→ ABOUT THIS EXERCISE:
This exercise calls for the records to be repeated in full, exactly as written.

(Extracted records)
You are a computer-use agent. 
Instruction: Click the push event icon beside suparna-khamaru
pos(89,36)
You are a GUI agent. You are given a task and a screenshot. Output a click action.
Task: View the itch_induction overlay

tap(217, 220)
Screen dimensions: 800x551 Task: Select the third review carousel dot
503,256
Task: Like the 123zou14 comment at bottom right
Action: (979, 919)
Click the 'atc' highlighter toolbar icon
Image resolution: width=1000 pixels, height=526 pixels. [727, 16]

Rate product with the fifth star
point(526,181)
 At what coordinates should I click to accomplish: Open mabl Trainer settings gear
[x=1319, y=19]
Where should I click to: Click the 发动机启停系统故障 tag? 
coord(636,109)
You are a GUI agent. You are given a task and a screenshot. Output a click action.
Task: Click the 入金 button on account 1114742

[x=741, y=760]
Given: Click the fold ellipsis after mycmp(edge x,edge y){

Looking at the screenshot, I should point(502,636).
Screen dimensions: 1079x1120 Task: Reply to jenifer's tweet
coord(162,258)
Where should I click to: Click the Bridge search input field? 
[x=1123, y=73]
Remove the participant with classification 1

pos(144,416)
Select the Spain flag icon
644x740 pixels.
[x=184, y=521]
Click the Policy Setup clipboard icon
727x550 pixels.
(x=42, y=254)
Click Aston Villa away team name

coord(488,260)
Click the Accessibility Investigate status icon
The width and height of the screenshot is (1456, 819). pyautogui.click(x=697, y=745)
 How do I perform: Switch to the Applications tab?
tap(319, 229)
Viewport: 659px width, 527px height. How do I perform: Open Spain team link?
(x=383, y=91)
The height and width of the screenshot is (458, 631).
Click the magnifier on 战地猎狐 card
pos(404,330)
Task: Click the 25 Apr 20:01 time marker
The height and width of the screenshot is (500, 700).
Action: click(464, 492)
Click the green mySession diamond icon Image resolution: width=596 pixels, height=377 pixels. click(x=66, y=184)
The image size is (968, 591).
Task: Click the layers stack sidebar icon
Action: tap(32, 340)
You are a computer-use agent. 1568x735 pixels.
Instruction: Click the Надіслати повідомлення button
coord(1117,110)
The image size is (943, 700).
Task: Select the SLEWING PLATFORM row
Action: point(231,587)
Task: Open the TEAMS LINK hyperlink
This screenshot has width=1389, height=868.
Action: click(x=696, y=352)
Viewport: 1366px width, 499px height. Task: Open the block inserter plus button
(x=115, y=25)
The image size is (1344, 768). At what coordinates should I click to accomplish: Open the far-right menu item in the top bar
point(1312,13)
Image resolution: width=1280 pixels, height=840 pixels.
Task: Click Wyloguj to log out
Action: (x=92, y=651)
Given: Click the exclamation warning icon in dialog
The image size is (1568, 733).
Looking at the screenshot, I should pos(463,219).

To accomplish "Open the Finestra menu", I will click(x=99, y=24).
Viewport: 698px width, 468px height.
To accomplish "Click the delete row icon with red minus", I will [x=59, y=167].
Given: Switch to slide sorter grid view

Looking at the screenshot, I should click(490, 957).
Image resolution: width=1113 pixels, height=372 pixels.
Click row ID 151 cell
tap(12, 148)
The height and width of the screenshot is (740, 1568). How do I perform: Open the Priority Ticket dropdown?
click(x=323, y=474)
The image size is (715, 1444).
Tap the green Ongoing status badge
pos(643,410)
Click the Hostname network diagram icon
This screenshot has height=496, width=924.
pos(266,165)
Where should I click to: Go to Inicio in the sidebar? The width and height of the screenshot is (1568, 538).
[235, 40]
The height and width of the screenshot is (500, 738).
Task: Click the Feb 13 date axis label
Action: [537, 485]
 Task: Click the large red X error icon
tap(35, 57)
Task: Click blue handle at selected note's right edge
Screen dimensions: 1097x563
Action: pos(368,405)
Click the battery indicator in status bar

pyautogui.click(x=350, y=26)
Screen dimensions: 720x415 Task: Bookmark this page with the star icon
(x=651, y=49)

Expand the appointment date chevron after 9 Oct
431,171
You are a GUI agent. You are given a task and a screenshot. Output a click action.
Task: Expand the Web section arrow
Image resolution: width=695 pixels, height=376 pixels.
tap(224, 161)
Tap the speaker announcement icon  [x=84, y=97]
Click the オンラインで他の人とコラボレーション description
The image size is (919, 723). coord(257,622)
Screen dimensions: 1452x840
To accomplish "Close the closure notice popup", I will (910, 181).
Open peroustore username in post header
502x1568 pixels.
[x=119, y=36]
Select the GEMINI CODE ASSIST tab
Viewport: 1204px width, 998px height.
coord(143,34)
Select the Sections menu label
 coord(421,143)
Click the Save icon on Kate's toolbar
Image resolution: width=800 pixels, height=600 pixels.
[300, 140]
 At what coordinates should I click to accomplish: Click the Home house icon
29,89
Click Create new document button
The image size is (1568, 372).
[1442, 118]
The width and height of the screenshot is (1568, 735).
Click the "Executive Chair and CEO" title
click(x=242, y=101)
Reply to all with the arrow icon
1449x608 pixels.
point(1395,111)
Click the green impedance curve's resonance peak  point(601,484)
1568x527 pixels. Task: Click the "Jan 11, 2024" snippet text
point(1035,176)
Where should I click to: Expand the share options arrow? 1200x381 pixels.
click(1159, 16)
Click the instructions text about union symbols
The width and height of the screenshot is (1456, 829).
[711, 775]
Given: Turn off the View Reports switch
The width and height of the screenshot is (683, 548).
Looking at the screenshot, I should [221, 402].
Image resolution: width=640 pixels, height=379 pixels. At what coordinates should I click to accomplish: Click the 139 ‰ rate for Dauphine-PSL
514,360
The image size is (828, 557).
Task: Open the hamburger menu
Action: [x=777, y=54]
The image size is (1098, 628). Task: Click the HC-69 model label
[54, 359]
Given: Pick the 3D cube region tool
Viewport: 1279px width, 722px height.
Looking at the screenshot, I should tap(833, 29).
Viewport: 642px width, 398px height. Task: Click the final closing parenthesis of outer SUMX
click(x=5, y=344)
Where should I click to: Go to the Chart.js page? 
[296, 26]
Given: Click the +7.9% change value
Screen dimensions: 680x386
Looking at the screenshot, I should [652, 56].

→ RESULT FOR THIS TASK:
You are a computer-use agent. 
Instruction: Click the push event icon beside suparna-khamaru
pos(89,36)
You are a GUI agent. You are given a task and a screenshot. Output a click action.
Task: View the itch_induction overlay

tap(217, 220)
Screen dimensions: 800x551 Task: Select the third review carousel dot
503,256
Task: Like the 123zou14 comment at bottom right
Action: (979, 919)
Click the 'atc' highlighter toolbar icon
Image resolution: width=1000 pixels, height=526 pixels. [727, 16]

Rate product with the fifth star
point(526,181)
 At what coordinates should I click to accomplish: Open mabl Trainer settings gear
[x=1319, y=19]
Where should I click to: Click the 发动机启停系统故障 tag? 
coord(636,109)
You are a GUI agent. You are given a task and a screenshot. Output a click action.
Task: Click the 入金 button on account 1114742

[x=741, y=760]
Given: Click the fold ellipsis after mycmp(edge x,edge y){

Looking at the screenshot, I should point(502,636).
Screen dimensions: 1079x1120 Task: Reply to jenifer's tweet
coord(162,258)
Where should I click to: Click the Bridge search input field? 
[x=1123, y=73]
Remove the participant with classification 1

pos(144,416)
Select the Spain flag icon
644x740 pixels.
[x=184, y=521]
Click the Policy Setup clipboard icon
727x550 pixels.
(x=42, y=254)
Click Aston Villa away team name

coord(488,260)
Click the Accessibility Investigate status icon
The width and height of the screenshot is (1456, 819). pyautogui.click(x=697, y=745)
 How do I perform: Switch to the Applications tab?
tap(319, 229)
Viewport: 659px width, 527px height. How do I perform: Open Spain team link?
(x=383, y=91)
The height and width of the screenshot is (458, 631).
Click the magnifier on 战地猎狐 card
pos(404,330)
Task: Click the 25 Apr 20:01 time marker
The height and width of the screenshot is (500, 700).
Action: click(464, 492)
Click the green mySession diamond icon Image resolution: width=596 pixels, height=377 pixels. click(x=66, y=184)
The image size is (968, 591).
Task: Click the layers stack sidebar icon
Action: tap(32, 340)
You are a computer-use agent. 1568x735 pixels.
Instruction: Click the Надіслати повідомлення button
coord(1117,110)
The image size is (943, 700).
Task: Select the SLEWING PLATFORM row
Action: point(231,587)
Task: Open the TEAMS LINK hyperlink
This screenshot has width=1389, height=868.
Action: click(x=696, y=352)
Viewport: 1366px width, 499px height. Task: Open the block inserter plus button
(x=115, y=25)
The image size is (1344, 768). At what coordinates should I click to accomplish: Open the far-right menu item in the top bar
point(1312,13)
Image resolution: width=1280 pixels, height=840 pixels.
Task: Click Wyloguj to log out
Action: (x=92, y=651)
Given: Click the exclamation warning icon in dialog
The image size is (1568, 733).
Looking at the screenshot, I should pos(463,219).

To accomplish "Open the Finestra menu", I will click(x=99, y=24).
Viewport: 698px width, 468px height.
To accomplish "Click the delete row icon with red minus", I will [x=59, y=167].
Given: Switch to slide sorter grid view

Looking at the screenshot, I should click(490, 957).
Image resolution: width=1113 pixels, height=372 pixels.
Click row ID 151 cell
tap(12, 148)
The height and width of the screenshot is (740, 1568). How do I perform: Open the Priority Ticket dropdown?
click(x=323, y=474)
The image size is (715, 1444).
Tap the green Ongoing status badge
pos(643,410)
Click the Hostname network diagram icon
This screenshot has height=496, width=924.
pos(266,165)
Where should I click to: Go to Inicio in the sidebar? The width and height of the screenshot is (1568, 538).
[235, 40]
The height and width of the screenshot is (500, 738).
Task: Click the Feb 13 date axis label
Action: [537, 485]
 Task: Click the large red X error icon
tap(35, 57)
Task: Click blue handle at selected note's right edge
Screen dimensions: 1097x563
Action: pos(368,405)
Click the battery indicator in status bar

pyautogui.click(x=350, y=26)
Screen dimensions: 720x415 Task: Bookmark this page with the star icon
(x=651, y=49)

Expand the appointment date chevron after 9 Oct
431,171
You are a GUI agent. You are given a task and a screenshot. Output a click action.
Task: Expand the Web section arrow
Image resolution: width=695 pixels, height=376 pixels.
tap(224, 161)
Tap the speaker announcement icon  [x=84, y=97]
Click the オンラインで他の人とコラボレーション description
The image size is (919, 723). coord(257,622)
Screen dimensions: 1452x840
To accomplish "Close the closure notice popup", I will (910, 181).
Open peroustore username in post header
502x1568 pixels.
[x=119, y=36]
Select the GEMINI CODE ASSIST tab
Viewport: 1204px width, 998px height.
coord(143,34)
Select the Sections menu label
 coord(421,143)
Click the Save icon on Kate's toolbar
Image resolution: width=800 pixels, height=600 pixels.
[300, 140]
 At what coordinates should I click to accomplish: Click the Home house icon
29,89
Click Create new document button
The image size is (1568, 372).
[1442, 118]
The width and height of the screenshot is (1568, 735).
Click the "Executive Chair and CEO" title
click(x=242, y=101)
Reply to all with the arrow icon
1449x608 pixels.
point(1395,111)
Click the green impedance curve's resonance peak  point(601,484)
1568x527 pixels. Task: Click the "Jan 11, 2024" snippet text
point(1035,176)
Where should I click to: Expand the share options arrow? 1200x381 pixels.
click(1159, 16)
Click the instructions text about union symbols
The width and height of the screenshot is (1456, 829).
[711, 775]
Given: Turn off the View Reports switch
The width and height of the screenshot is (683, 548).
Looking at the screenshot, I should [221, 402].
Image resolution: width=640 pixels, height=379 pixels. At what coordinates should I click to accomplish: Click the 139 ‰ rate for Dauphine-PSL
514,360
The image size is (828, 557).
Task: Open the hamburger menu
Action: [x=777, y=54]
The image size is (1098, 628). Task: Click the HC-69 model label
[54, 359]
Given: Pick the 3D cube region tool
Viewport: 1279px width, 722px height.
Looking at the screenshot, I should tap(833, 29).
Viewport: 642px width, 398px height. Task: Click the final closing parenthesis of outer SUMX
click(x=5, y=344)
Where should I click to: Go to the Chart.js page? 
[296, 26]
Given: Click the +7.9% change value
Screen dimensions: 680x386
Looking at the screenshot, I should [652, 56].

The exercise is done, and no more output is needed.